11 May 2014 - 9:52am | posted by | 0 comments

US health care firms pay $4.8m in damages after 6,800 patient records leaked to web

US health care firms pay $4.8m in damages after 6,800 patient records leaked to web US health care firms pay $4.8m in damages after 6,800 patient records

Two US health care outlets - Columbia University and the New York and Presbyterian Hospital (NYP) - have paid a whopping $4.8m to settle charges after they inadvertently leaked the records of 6,800 patients on the web.

This week the judgment was passed – four years after the incident - that they violated the Health Insurance Portability and Accountability Act of 1996 (HIPAA) Privacy and Security Rules by failing to secure thousands of patients’ electronic protected health information held on their network.

On the US department of Health and Human Services website it stated that the investigation revealed the data breach happened when a physician employed by Columbia University tried to deactivate a personally-owned computer server on the network which contained NYP and the network of patient data.

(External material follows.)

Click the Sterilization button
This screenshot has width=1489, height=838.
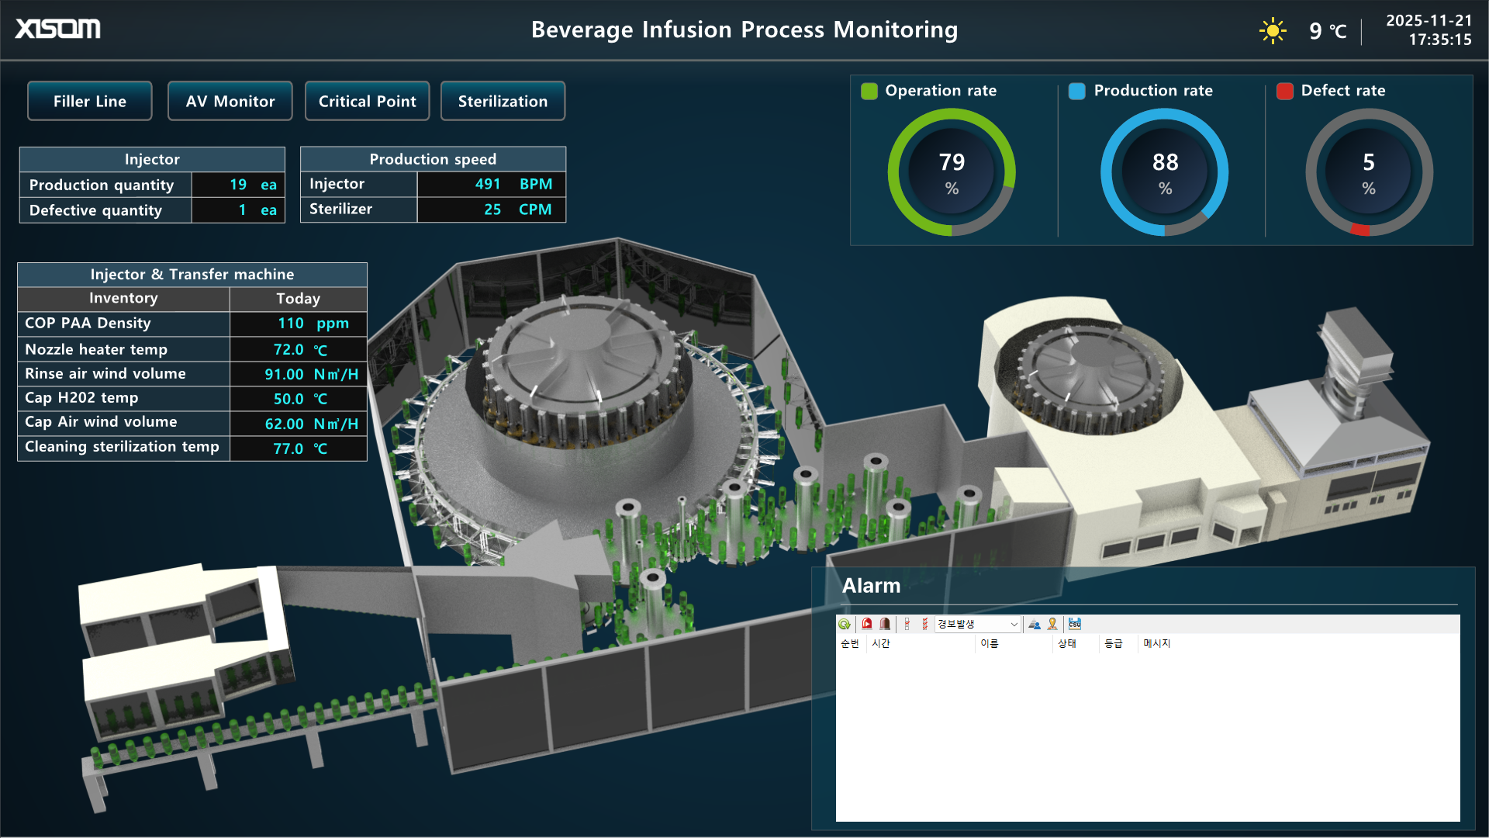(503, 101)
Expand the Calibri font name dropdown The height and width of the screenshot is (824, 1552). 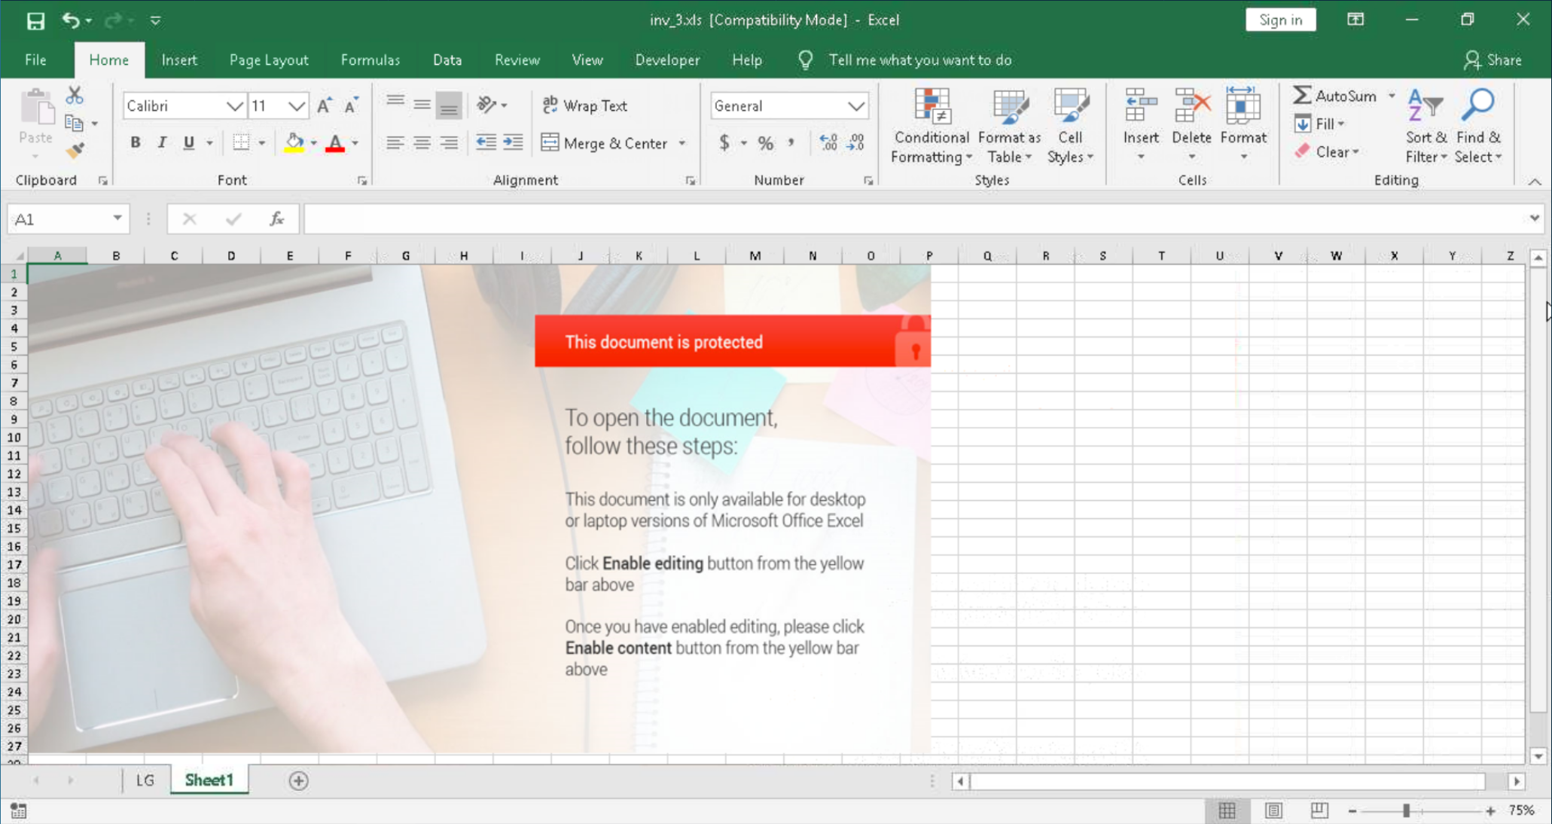234,106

Due to a lack of technical safeguards this action resulted in the data being made accessible on internet search engines.

The health care organisations were apprised of the breach after receiving a complaint from an individual who found details of their deceased partner – a former patient of NYP – on the internet.

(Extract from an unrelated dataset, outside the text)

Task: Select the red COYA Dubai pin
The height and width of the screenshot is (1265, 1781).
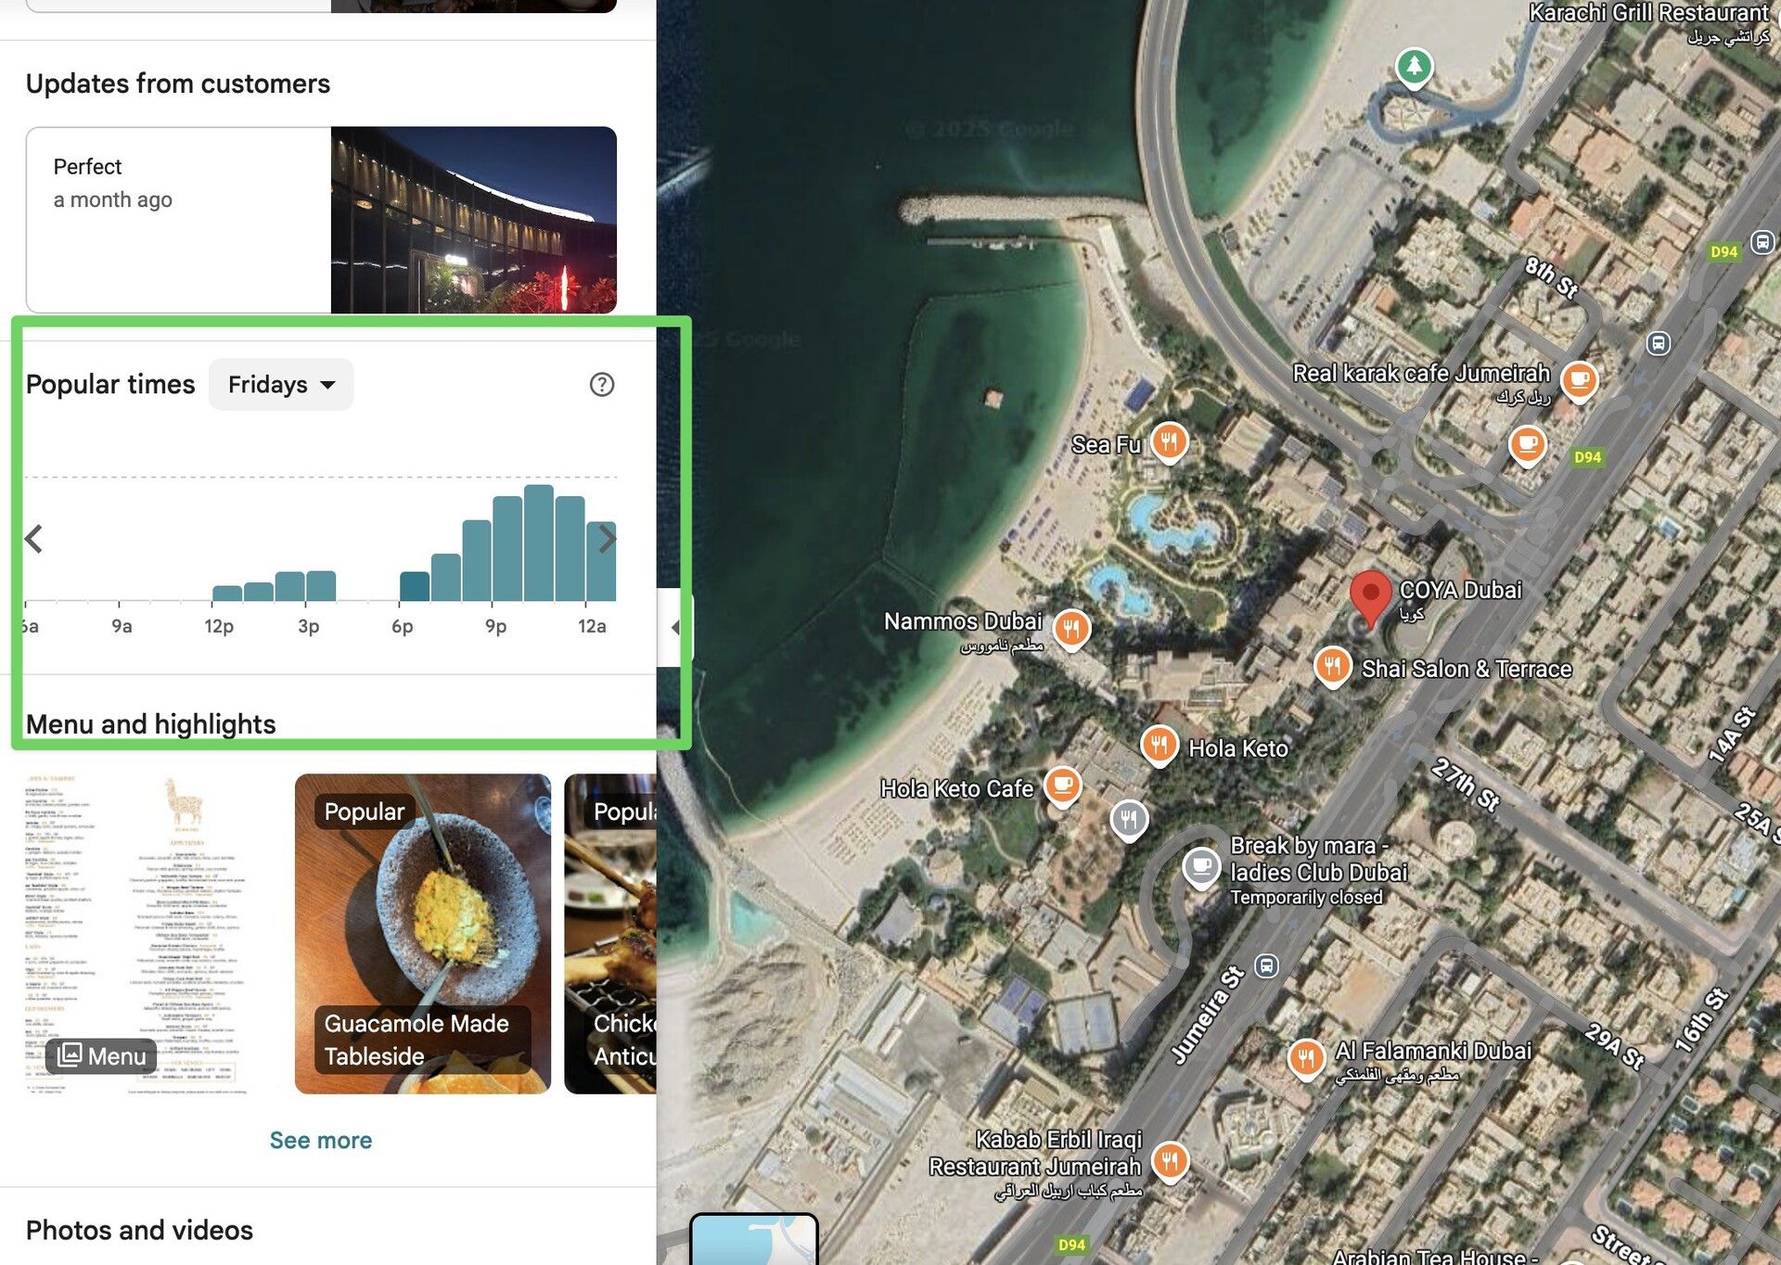Action: [x=1369, y=594]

The Office for Civil Rights (OCR) investigation discovered that neither outlet had taken measures to ensure the server had the appropriate software protections prior to the breach.

“When entities participate in joint compliance arrangements, they share the burden of addressing the risks to protected health information,” said Christina Heide, acting deputy director of Health Information Privacy for OCR.

“Our cases against NYP and CU should remind health care organizations of the need to make data security central to how they manage their information systems.”

In addition to the fine, both health care outlets will have to agree to a “substantive corrective action plan”, which includes undertaking a risk analysis, developing a risk management plan, revising policies and procedures, training staff, and providing progress reports.